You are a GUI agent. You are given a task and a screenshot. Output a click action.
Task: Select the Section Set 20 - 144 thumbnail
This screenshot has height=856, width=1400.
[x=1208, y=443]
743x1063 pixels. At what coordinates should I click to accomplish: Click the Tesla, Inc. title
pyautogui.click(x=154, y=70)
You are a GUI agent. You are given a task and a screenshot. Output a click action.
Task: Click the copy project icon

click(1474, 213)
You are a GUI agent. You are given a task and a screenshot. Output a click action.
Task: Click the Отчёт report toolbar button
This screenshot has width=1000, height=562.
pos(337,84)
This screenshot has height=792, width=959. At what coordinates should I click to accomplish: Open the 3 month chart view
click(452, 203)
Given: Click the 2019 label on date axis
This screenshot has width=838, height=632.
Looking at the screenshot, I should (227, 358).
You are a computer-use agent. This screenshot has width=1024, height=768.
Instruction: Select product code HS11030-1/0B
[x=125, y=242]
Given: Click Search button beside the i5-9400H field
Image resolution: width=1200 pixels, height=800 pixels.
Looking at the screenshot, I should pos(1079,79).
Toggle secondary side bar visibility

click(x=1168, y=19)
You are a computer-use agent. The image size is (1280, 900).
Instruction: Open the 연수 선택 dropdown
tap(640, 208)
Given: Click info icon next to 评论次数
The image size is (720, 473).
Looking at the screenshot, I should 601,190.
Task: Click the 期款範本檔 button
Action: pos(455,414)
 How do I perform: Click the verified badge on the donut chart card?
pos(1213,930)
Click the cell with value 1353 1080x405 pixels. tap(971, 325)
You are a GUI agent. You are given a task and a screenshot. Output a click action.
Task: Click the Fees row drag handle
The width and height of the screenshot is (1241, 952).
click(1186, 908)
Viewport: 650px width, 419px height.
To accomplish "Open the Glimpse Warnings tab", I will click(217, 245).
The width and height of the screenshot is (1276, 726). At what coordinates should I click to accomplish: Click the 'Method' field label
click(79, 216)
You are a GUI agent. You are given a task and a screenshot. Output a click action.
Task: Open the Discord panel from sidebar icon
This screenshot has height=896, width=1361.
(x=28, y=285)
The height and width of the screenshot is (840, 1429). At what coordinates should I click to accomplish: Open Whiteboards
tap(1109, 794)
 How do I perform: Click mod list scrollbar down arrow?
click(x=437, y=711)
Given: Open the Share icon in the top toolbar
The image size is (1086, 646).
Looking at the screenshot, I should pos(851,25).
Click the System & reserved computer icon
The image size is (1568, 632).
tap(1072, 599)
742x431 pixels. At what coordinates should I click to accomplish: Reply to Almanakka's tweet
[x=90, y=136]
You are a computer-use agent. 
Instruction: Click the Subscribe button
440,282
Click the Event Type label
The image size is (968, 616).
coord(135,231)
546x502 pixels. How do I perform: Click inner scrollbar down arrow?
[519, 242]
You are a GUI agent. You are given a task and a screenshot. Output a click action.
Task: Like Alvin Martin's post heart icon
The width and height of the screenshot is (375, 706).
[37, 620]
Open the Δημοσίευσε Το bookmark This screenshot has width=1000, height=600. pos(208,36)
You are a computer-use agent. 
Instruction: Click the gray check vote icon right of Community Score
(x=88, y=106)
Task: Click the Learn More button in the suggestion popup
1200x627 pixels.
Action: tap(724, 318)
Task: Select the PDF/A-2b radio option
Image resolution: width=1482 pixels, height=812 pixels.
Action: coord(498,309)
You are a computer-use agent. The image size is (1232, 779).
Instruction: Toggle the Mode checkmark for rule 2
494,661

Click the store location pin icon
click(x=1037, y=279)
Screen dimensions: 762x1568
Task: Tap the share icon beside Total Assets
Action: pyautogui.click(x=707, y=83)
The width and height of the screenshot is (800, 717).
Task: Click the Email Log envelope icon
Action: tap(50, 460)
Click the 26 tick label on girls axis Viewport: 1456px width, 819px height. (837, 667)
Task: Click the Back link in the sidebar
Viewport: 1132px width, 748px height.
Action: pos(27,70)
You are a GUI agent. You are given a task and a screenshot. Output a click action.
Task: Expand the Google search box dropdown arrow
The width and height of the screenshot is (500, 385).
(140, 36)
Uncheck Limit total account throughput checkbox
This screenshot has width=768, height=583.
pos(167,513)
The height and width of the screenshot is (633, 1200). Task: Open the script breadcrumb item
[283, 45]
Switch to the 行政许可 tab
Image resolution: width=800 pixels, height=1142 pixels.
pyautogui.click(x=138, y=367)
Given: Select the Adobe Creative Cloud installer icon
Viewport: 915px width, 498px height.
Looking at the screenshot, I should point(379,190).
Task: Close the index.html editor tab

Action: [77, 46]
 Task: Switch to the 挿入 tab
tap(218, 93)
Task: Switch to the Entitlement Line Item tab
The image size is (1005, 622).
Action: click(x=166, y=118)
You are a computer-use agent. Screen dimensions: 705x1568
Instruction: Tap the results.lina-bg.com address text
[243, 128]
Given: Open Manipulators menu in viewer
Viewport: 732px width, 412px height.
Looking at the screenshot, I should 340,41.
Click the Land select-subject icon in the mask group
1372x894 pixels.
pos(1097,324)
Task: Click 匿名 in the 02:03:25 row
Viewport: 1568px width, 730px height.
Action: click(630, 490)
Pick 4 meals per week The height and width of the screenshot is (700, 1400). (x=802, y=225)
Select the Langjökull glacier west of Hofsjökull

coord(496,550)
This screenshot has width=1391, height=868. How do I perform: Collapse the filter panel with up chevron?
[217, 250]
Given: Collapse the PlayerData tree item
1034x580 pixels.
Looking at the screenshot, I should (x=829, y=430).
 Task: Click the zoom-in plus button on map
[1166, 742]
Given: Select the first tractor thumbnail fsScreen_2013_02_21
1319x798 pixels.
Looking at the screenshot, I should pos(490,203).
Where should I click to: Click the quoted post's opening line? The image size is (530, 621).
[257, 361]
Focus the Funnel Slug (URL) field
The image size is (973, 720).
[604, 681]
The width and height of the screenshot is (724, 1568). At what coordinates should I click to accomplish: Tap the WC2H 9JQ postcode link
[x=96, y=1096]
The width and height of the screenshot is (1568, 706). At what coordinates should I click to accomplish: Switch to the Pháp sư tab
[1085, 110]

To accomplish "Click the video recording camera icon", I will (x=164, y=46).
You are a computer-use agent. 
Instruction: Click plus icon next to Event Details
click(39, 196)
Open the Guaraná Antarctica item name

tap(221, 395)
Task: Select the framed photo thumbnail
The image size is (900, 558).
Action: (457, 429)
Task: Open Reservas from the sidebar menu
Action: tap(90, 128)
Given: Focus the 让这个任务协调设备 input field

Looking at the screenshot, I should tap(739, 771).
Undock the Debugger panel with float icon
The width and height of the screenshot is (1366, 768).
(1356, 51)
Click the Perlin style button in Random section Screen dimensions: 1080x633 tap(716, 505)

***

The full data, repeated exactly, is the only acceptable output.

The completed task:
You are a GUI agent. You are given a task and a screenshot. Output a click action.
Task: Select the Section Set 20 - 144 thumbnail
This screenshot has height=856, width=1400.
[x=1208, y=443]
743x1063 pixels. At what coordinates should I click to accomplish: Click the Tesla, Inc. title
pyautogui.click(x=154, y=70)
You are a GUI agent. You are given a task and a screenshot. Output a click action.
Task: Click the copy project icon

click(1474, 213)
You are a GUI agent. You are given a task and a screenshot. Output a click action.
Task: Click the Отчёт report toolbar button
This screenshot has width=1000, height=562.
pos(337,84)
This screenshot has height=792, width=959. At what coordinates should I click to accomplish: Open the 3 month chart view
click(452, 203)
Given: Click the 2019 label on date axis
This screenshot has width=838, height=632.
Looking at the screenshot, I should (227, 358).
You are a computer-use agent. This screenshot has width=1024, height=768.
Instruction: Select product code HS11030-1/0B
[x=125, y=242]
Given: Click Search button beside the i5-9400H field
Image resolution: width=1200 pixels, height=800 pixels.
Looking at the screenshot, I should pos(1079,79).
Toggle secondary side bar visibility

click(x=1168, y=19)
You are a computer-use agent. The image size is (1280, 900).
Instruction: Open the 연수 선택 dropdown
tap(640, 208)
Given: Click info icon next to 评论次数
The image size is (720, 473).
Looking at the screenshot, I should 601,190.
Task: Click the 期款範本檔 button
Action: pos(455,414)
 How do I perform: Click the verified badge on the donut chart card?
pos(1213,930)
Click the cell with value 1353 1080x405 pixels. tap(971, 325)
You are a GUI agent. You are given a task and a screenshot. Output a click action.
Task: Click the Fees row drag handle
The width and height of the screenshot is (1241, 952).
click(1186, 908)
Viewport: 650px width, 419px height.
To accomplish "Open the Glimpse Warnings tab", I will click(217, 245).
The width and height of the screenshot is (1276, 726). At what coordinates should I click to accomplish: Click the 'Method' field label
click(79, 216)
You are a GUI agent. You are given a task and a screenshot. Output a click action.
Task: Open the Discord panel from sidebar icon
This screenshot has height=896, width=1361.
(x=28, y=285)
The height and width of the screenshot is (840, 1429). At what coordinates should I click to accomplish: Open Whiteboards
tap(1109, 794)
 How do I perform: Click mod list scrollbar down arrow?
click(x=437, y=711)
Given: Open the Share icon in the top toolbar
The image size is (1086, 646).
Looking at the screenshot, I should pos(851,25).
Click the System & reserved computer icon
The image size is (1568, 632).
tap(1072, 599)
742x431 pixels. At what coordinates should I click to accomplish: Reply to Almanakka's tweet
[x=90, y=136]
You are a computer-use agent. 
Instruction: Click the Subscribe button
440,282
Click the Event Type label
The image size is (968, 616).
coord(135,231)
546x502 pixels. How do I perform: Click inner scrollbar down arrow?
[519, 242]
You are a GUI agent. You are given a task and a screenshot. Output a click action.
Task: Like Alvin Martin's post heart icon
The width and height of the screenshot is (375, 706).
[37, 620]
Open the Δημοσίευσε Το bookmark This screenshot has width=1000, height=600. pos(208,36)
You are a computer-use agent. 
Instruction: Click the gray check vote icon right of Community Score
(x=88, y=106)
Task: Click the Learn More button in the suggestion popup
1200x627 pixels.
Action: tap(724, 318)
Task: Select the PDF/A-2b radio option
Image resolution: width=1482 pixels, height=812 pixels.
Action: coord(498,309)
You are a computer-use agent. The image size is (1232, 779).
Instruction: Toggle the Mode checkmark for rule 2
494,661

Click the store location pin icon
click(x=1037, y=279)
Screen dimensions: 762x1568
Task: Tap the share icon beside Total Assets
Action: pyautogui.click(x=707, y=83)
The width and height of the screenshot is (800, 717).
Task: Click the Email Log envelope icon
Action: tap(50, 460)
Click the 26 tick label on girls axis Viewport: 1456px width, 819px height. (837, 667)
Task: Click the Back link in the sidebar
Viewport: 1132px width, 748px height.
Action: pos(27,70)
You are a GUI agent. You are given a task and a screenshot. Output a click action.
Task: Expand the Google search box dropdown arrow
The width and height of the screenshot is (500, 385).
(140, 36)
Uncheck Limit total account throughput checkbox
This screenshot has width=768, height=583.
pos(167,513)
The height and width of the screenshot is (633, 1200). Task: Open the script breadcrumb item
[283, 45]
Switch to the 行政许可 tab
Image resolution: width=800 pixels, height=1142 pixels.
pyautogui.click(x=138, y=367)
Given: Select the Adobe Creative Cloud installer icon
Viewport: 915px width, 498px height.
Looking at the screenshot, I should point(379,190).
Task: Close the index.html editor tab

Action: [77, 46]
 Task: Switch to the 挿入 tab
tap(218, 93)
Task: Switch to the Entitlement Line Item tab
The image size is (1005, 622).
Action: click(x=166, y=118)
You are a computer-use agent. Screen dimensions: 705x1568
Instruction: Tap the results.lina-bg.com address text
[243, 128]
Given: Open Manipulators menu in viewer
Viewport: 732px width, 412px height.
Looking at the screenshot, I should 340,41.
Click the Land select-subject icon in the mask group
1372x894 pixels.
pos(1097,324)
Task: Click 匿名 in the 02:03:25 row
Viewport: 1568px width, 730px height.
Action: click(630, 490)
Pick 4 meals per week The height and width of the screenshot is (700, 1400). (x=802, y=225)
Select the Langjökull glacier west of Hofsjökull

coord(496,550)
This screenshot has width=1391, height=868. How do I perform: Collapse the filter panel with up chevron?
[217, 250]
Given: Collapse the PlayerData tree item
1034x580 pixels.
Looking at the screenshot, I should (x=829, y=430).
 Task: Click the zoom-in plus button on map
[1166, 742]
Given: Select the first tractor thumbnail fsScreen_2013_02_21
1319x798 pixels.
Looking at the screenshot, I should pos(490,203).
Where should I click to: Click the quoted post's opening line? The image size is (530, 621).
[257, 361]
Focus the Funnel Slug (URL) field
The image size is (973, 720).
[604, 681]
The width and height of the screenshot is (724, 1568). At what coordinates should I click to accomplish: Tap the WC2H 9JQ postcode link
[x=96, y=1096]
The width and height of the screenshot is (1568, 706). At what coordinates should I click to accomplish: Switch to the Pháp sư tab
[1085, 110]

To accomplish "Click the video recording camera icon", I will (x=164, y=46).
You are a computer-use agent. 
Instruction: Click plus icon next to Event Details
click(39, 196)
Open the Guaraná Antarctica item name

tap(221, 395)
Task: Select the framed photo thumbnail
The image size is (900, 558).
Action: (457, 429)
Task: Open Reservas from the sidebar menu
Action: tap(90, 128)
Given: Focus the 让这个任务协调设备 input field

Looking at the screenshot, I should tap(739, 771).
Undock the Debugger panel with float icon
The width and height of the screenshot is (1366, 768).
(1356, 51)
Click the Perlin style button in Random section Screen dimensions: 1080x633 tap(716, 505)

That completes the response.